A Collision of Empresses
Theodosius II, more interested in manuscript illumination than politics, let his sister lead the Empire. At 19, he told her that he didn’t care what they made him marry so long as it was beautiful. Athenais, a gorgeous Greek girl beggared by the death of her father, flung herself on the mercy of philanthropic Pulcheria, probably to avoid becoming a whore. Pulcheria took a look, heard the exquisite Greek, and married her to Theodosius II. He fell passionately in love. They re-named her Eudocia.
The beautiful Eudocia soon gained popularity over thin-lipped ascetic Pulcheria, who began to loathe her. Eudocia and the chief minister, Eunuch Chrysaphius, convinced the affable Theodosius II to give his relentless sister less credence, causing Pulcheria to move out of the palace, but her tentacles continued to creep toward her enemies. Eudocia wasn’t just a pretty face: she sponsored education, founded a university. But eventually Theodosius was persuaded away from her. She proclaimed herself a supporter of Nestorianism and left for the Holy Land, to die in sad obscurity. But oh, she had been loved, by her husband and by the people. Portraits abound. There are several in Istanbul’s Archeological Museum. She’s still beautiful.

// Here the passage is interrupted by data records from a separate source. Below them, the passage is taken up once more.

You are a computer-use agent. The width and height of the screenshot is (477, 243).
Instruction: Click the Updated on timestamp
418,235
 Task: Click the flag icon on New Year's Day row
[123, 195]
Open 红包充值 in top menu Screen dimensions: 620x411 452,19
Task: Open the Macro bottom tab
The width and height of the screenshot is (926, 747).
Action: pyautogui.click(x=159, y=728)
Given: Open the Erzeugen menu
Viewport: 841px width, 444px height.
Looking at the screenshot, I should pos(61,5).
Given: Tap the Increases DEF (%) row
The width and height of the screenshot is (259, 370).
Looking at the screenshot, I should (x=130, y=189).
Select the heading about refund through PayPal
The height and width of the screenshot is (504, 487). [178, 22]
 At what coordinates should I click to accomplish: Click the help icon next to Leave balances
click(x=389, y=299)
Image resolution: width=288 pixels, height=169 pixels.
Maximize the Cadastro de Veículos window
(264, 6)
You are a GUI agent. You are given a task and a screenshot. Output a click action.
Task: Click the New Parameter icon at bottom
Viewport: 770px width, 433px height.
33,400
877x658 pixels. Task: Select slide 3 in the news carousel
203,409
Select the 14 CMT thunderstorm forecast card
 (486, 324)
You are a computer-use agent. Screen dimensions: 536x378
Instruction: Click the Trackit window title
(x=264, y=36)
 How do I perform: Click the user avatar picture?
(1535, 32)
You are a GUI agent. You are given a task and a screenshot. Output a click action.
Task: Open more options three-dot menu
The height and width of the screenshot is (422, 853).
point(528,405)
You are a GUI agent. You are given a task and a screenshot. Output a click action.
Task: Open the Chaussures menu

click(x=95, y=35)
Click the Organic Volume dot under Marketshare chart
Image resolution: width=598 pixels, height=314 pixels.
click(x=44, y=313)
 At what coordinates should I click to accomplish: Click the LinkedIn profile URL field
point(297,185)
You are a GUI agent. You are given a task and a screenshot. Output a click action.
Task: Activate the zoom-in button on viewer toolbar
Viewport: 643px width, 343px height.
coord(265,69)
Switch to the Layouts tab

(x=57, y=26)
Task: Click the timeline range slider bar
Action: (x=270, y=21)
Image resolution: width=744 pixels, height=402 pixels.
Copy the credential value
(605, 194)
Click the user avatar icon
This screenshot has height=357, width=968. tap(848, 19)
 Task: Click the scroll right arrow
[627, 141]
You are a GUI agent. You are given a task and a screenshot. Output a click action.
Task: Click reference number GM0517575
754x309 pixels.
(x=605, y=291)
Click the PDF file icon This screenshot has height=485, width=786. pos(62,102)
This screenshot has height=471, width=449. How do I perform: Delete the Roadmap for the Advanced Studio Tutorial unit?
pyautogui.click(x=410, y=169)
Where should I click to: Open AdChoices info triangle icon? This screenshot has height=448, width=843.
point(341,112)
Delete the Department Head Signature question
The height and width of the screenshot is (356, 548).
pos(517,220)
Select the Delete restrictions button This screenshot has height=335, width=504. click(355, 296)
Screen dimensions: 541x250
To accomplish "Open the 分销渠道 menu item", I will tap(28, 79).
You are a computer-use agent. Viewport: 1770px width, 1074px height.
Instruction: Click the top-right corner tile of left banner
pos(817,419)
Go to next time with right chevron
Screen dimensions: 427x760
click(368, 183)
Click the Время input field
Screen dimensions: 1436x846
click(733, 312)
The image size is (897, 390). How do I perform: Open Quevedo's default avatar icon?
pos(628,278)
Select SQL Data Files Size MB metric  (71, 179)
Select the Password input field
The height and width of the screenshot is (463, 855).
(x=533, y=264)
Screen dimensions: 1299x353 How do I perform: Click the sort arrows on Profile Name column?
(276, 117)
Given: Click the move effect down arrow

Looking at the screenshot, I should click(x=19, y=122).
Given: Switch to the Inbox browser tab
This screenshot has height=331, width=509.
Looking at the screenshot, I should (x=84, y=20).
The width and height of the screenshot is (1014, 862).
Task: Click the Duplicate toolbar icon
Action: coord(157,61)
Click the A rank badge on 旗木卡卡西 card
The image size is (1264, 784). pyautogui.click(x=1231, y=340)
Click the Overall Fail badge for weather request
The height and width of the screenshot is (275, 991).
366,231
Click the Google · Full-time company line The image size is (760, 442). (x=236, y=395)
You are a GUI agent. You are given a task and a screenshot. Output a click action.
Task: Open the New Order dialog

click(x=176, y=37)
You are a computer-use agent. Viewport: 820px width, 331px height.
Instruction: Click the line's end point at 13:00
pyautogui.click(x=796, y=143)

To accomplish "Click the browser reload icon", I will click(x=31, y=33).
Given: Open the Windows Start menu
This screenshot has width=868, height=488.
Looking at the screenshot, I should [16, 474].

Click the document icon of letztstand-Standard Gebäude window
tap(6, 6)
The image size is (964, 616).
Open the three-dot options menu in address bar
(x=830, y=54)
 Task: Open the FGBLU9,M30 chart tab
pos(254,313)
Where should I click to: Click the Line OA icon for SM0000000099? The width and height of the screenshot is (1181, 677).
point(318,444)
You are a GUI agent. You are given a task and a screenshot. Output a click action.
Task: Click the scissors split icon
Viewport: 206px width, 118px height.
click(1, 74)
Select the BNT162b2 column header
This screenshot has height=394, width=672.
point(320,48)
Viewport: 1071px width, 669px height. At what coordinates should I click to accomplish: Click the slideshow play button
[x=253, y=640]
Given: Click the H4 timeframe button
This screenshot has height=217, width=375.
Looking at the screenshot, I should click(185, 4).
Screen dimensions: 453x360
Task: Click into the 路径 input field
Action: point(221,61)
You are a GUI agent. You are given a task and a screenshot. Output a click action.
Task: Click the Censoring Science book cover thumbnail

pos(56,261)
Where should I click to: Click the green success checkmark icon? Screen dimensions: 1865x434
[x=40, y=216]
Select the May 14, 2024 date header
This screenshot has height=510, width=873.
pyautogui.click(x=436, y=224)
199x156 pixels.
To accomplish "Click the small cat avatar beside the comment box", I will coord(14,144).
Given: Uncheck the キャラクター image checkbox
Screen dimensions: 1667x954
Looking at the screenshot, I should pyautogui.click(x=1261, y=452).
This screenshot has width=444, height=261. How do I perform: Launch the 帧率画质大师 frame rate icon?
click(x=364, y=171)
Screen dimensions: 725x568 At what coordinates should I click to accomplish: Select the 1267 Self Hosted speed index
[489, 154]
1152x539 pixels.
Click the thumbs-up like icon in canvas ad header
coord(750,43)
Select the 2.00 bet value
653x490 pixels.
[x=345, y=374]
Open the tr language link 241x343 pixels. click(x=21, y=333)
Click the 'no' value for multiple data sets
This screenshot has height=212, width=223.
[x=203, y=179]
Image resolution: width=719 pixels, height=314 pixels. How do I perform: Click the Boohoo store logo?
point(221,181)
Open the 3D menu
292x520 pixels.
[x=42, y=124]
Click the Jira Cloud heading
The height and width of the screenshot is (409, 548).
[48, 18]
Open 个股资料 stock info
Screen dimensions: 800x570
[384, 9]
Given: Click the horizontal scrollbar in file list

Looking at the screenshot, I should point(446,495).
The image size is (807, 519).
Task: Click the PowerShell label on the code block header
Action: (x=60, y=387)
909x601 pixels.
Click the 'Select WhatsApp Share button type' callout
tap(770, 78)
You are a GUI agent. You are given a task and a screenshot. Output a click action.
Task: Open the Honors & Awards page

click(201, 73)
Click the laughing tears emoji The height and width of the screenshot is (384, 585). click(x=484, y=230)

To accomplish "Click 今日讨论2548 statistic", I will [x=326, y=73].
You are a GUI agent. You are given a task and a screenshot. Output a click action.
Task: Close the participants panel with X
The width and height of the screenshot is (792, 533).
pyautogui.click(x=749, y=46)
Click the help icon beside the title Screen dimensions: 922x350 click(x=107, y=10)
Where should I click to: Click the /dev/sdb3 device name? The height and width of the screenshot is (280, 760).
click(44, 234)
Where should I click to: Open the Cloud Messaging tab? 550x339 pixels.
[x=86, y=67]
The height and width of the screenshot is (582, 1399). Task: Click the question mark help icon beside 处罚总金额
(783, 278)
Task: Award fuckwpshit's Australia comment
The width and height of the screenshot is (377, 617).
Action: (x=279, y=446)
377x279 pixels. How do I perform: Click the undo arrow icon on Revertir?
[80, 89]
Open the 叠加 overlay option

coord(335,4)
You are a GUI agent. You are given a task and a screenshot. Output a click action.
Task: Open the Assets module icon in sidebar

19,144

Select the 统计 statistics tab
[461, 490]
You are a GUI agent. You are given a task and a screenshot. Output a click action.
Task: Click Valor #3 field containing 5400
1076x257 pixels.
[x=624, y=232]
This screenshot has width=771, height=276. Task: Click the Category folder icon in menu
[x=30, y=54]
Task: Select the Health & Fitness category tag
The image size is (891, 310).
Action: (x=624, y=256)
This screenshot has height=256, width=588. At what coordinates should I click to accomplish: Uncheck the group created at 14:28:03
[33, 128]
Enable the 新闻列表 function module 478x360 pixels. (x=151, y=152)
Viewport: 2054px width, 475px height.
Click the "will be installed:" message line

Theotokos in Chalkoprateia
was heavily mosaiced and lavishly frescoed. It was tall and imposing, but has vanished utterly.
Here’s the north aisle, heading toward Hagia Sophia. While this Hagia Sophia was being built, from 532 to 537, our church was the Seat of the Patriarchate of the Eastern Roman Empire.
The famous mosaics, covering the Life of the Virgin, were destroyed in the 8th century by Iconoclasts, but the Relics of the Virgin remained in its walls.
The gilded coffered ceiling and the doors of silver, electrum and gold were sold off by Emperor Alexios Komnenos in the 11th century to finance a defense against a Norman threat. Before Alexios, Theotokos’ interior likely resembled this:
Under Latin rule from 1204 to 1261, our church became a cathedral occupied by priests: Sancta Maria de Cinctur, or St Mary of the Shingles. Workshops probably made shingles in the area by then, or perhaps the priests had them. Considering what the Latin Crusaders did to Constantinople, we can only hope. Here’s the surviving 4th or 5th century Byzantine wall.
It’s still standing because in 1484, 31 years after the Ottoman Conquest, the ruined church, nee synagogue, was converted to a mosque by order of one Lala Hayruddin. In 1755, by order of Vizier Mehmet Said Pasha, the mosque was restored and re-consecrated as Acem Aga Mescidi. Down the street, in 1769, Zeynep Sultan Mosque was built and consecrated. In 1814 this fountain in the street was built. See that Byzantine wall next to it? And the tribal carpet for sale next to that? These juxtapositions are why I live here. And, of course, tripping over the occasional Ghost Church.
By 1936, Turkey’s zeitgeist was not religious, and the mosque was abandoned, slowly falling into weedy disrepair. It’s been derelict since 1936, subsumed by the city. If you go up to the terrace at Alemdar Restaurant to watch the Dervishes whirl in front of Hagia Sophia, you can see this from the stairs: the last relic of the altar of Theotokos in Chalkoprateia.
The street running from one pillar stub to the double arches has always been spooky at night, in a high, cool, grey, waiting kind of way.